(Collected data entries)

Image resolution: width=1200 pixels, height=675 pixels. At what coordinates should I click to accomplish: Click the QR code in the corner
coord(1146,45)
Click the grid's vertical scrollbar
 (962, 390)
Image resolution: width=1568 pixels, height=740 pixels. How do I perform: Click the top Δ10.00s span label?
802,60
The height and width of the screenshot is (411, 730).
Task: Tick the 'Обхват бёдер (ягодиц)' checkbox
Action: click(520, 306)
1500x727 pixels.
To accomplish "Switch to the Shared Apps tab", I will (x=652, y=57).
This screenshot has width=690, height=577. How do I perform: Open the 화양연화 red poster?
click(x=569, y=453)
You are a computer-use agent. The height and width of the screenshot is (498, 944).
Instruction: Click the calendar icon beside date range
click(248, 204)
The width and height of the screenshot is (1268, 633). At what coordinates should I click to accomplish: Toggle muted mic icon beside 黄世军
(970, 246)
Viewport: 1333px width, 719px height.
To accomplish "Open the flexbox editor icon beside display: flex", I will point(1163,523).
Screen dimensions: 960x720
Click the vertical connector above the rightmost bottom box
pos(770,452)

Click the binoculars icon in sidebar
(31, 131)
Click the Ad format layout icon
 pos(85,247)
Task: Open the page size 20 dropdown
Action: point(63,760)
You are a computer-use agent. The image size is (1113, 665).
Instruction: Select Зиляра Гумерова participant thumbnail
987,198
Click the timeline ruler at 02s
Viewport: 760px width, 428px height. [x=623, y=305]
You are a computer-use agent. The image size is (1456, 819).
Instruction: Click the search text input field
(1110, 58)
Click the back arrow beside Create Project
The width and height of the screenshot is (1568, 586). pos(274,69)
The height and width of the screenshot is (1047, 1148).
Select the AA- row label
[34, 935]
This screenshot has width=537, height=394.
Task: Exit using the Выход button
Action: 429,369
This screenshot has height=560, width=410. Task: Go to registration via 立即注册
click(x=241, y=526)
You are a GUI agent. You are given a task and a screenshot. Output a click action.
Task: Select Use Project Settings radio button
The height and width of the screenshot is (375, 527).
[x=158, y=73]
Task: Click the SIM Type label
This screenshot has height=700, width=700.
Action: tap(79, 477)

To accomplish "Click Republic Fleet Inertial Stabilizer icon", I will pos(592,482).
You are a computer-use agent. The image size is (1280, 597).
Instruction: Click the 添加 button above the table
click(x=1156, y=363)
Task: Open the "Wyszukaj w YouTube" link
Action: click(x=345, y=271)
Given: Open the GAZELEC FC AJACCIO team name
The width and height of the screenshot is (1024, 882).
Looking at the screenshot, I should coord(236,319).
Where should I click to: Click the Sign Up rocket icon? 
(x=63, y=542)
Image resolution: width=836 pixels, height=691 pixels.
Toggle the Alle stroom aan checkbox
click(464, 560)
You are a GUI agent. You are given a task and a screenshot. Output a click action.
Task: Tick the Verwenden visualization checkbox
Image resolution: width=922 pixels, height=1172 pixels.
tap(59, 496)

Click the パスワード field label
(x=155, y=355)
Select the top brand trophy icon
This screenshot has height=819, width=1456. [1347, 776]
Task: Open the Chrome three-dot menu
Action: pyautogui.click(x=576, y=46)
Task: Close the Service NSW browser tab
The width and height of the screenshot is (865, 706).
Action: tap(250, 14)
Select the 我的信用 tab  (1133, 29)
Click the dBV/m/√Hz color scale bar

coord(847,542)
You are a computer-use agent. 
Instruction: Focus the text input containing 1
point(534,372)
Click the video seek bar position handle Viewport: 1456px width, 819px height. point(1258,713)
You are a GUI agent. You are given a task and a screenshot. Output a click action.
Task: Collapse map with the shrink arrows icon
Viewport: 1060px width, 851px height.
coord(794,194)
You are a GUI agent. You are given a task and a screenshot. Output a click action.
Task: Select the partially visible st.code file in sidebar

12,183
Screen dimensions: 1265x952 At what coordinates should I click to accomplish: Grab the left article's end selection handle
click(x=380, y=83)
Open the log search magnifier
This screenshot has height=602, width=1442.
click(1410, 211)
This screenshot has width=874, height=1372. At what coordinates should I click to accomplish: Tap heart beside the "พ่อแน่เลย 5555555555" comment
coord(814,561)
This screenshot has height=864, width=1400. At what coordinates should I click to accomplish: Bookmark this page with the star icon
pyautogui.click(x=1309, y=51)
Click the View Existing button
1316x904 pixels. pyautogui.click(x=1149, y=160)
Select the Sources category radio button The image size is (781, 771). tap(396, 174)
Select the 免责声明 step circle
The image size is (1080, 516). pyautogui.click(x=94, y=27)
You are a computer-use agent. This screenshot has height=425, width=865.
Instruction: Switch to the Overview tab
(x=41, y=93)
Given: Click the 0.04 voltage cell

*Task item:* Scan the entries above, and wherever a line holds the string "will", copy it.

*Output of the exercise:*
To accomplish "Switch to the Shared Apps tab", I will (x=652, y=57).
To accomplish "Open the flexbox editor icon beside display: flex", I will point(1163,523).
To accomplish "Click Republic Fleet Inertial Stabilizer icon", I will pos(592,482).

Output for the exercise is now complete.